• Extracted entries:
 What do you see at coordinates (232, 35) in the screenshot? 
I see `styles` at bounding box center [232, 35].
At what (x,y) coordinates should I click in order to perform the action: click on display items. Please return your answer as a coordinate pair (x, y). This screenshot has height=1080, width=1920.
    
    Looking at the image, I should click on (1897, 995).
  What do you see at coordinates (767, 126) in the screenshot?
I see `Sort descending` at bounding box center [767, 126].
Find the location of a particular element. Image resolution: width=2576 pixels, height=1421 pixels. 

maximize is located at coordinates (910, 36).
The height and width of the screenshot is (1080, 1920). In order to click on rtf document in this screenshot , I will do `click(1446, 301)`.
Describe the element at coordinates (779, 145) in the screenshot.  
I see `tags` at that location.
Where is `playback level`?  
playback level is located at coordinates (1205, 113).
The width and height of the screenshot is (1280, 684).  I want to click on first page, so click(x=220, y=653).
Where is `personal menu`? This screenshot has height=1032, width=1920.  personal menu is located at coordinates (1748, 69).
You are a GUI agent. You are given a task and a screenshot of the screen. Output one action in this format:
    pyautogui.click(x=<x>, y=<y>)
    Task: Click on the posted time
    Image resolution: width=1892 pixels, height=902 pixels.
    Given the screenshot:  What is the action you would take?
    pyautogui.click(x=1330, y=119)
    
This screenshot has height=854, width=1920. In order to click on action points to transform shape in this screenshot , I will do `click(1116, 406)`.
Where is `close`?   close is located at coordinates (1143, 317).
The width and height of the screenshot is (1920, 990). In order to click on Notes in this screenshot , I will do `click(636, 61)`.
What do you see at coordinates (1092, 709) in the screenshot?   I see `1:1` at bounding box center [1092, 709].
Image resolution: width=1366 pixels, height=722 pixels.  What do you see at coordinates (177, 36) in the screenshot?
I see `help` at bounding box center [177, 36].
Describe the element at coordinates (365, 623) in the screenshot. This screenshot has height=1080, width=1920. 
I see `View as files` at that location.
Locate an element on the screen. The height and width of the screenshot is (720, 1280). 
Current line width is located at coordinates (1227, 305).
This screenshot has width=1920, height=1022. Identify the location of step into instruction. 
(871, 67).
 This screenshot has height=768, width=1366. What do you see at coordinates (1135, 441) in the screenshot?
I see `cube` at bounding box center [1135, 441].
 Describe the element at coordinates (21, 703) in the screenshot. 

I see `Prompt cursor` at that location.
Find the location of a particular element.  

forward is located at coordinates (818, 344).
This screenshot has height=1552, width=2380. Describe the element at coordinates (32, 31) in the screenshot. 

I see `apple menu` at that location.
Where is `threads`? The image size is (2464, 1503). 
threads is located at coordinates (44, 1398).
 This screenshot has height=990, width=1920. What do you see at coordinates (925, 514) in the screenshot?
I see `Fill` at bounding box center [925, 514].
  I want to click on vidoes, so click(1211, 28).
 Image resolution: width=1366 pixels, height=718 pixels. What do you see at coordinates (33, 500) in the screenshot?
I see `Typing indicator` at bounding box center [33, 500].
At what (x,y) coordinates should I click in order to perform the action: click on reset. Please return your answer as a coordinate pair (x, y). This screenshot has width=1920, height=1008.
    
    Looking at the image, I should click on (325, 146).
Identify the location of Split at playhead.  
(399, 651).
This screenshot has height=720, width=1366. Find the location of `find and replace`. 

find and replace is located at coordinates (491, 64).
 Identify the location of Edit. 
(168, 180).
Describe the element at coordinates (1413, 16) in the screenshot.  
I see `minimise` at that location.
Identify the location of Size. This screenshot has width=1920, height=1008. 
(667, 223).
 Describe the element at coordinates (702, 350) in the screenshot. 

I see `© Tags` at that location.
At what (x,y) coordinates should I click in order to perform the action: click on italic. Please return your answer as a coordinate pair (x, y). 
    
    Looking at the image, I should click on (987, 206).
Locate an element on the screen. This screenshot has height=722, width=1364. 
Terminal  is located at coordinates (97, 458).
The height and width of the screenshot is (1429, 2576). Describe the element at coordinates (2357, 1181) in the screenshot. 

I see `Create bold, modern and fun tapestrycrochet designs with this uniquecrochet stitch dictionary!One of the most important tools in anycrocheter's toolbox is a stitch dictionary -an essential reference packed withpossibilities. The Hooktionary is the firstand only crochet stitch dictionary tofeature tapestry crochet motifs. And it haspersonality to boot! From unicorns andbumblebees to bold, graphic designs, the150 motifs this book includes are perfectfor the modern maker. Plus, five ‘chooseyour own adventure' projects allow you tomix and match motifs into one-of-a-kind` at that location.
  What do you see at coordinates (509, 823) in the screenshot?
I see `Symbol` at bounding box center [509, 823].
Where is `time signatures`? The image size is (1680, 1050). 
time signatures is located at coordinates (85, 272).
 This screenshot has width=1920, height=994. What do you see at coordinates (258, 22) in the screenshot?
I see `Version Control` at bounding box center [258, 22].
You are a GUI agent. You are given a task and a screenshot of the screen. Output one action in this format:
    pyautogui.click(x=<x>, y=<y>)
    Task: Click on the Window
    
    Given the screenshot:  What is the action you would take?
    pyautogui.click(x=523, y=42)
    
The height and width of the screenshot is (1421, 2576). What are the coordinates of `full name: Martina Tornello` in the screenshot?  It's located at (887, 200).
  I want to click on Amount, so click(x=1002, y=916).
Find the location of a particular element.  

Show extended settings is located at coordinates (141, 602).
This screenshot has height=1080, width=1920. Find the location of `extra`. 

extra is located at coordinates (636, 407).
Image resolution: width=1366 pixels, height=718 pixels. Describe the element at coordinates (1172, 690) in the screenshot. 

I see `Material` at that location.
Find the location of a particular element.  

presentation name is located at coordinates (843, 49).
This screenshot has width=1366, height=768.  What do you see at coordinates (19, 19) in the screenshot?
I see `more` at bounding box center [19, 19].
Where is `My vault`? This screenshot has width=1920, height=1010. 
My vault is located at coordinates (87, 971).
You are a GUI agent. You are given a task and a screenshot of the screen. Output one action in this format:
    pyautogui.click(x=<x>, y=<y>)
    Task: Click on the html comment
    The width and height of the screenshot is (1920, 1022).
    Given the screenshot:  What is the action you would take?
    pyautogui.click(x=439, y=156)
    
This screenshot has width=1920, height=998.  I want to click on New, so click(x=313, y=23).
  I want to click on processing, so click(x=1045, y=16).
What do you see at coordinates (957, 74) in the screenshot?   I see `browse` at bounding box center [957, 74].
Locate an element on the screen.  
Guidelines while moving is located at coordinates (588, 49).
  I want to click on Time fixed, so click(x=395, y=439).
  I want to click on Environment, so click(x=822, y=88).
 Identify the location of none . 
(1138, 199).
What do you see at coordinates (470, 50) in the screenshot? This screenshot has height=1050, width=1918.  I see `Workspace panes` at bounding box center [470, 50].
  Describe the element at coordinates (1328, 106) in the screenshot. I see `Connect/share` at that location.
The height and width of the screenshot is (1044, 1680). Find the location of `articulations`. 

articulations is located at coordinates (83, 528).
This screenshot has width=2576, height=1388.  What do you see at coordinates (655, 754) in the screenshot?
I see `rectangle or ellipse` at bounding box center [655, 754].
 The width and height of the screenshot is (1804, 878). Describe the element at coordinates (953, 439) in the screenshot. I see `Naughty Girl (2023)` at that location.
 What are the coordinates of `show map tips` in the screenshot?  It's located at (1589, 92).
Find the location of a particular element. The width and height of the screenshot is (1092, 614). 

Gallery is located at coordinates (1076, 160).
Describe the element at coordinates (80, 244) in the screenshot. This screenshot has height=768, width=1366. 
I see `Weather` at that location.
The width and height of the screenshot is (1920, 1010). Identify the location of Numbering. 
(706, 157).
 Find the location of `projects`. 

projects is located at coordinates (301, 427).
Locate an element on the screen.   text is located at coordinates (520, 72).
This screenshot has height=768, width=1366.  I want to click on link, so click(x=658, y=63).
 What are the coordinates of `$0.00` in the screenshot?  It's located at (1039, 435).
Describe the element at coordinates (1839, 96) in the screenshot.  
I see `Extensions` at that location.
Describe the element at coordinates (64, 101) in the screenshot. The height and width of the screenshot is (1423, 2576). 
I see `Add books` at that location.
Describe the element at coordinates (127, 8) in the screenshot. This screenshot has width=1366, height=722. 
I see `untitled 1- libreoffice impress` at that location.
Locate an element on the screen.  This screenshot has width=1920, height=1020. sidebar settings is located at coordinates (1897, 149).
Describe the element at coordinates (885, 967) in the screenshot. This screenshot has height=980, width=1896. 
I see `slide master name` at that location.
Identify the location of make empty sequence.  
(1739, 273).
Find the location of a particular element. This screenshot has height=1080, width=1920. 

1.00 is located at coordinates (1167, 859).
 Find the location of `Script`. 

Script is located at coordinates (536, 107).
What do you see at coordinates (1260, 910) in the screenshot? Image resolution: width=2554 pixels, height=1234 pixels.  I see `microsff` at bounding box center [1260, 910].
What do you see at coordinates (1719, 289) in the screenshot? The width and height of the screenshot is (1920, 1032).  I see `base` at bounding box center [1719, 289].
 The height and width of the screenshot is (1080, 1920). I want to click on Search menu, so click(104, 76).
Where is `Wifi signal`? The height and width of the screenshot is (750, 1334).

• Work to do: Rewrite the lines starting at the one containing "Identify the location of make" and ending at the last line, replacing "location" with "position" and leaving everything else unchanged.

• Solution to this exercise:
Identify the position of make empty sequence.  
(1739, 273).
Find the position of a particular element. This screenshot has height=1080, width=1920. 

1.00 is located at coordinates (1167, 859).
 Find the position of `Script`. 

Script is located at coordinates (536, 107).
What do you see at coordinates (1260, 910) in the screenshot? Image resolution: width=2554 pixels, height=1234 pixels.  I see `microsff` at bounding box center [1260, 910].
What do you see at coordinates (1719, 289) in the screenshot? The width and height of the screenshot is (1920, 1032).  I see `base` at bounding box center [1719, 289].
 The height and width of the screenshot is (1080, 1920). I want to click on Search menu, so click(104, 76).
Where is `Wifi signal`? The height and width of the screenshot is (750, 1334).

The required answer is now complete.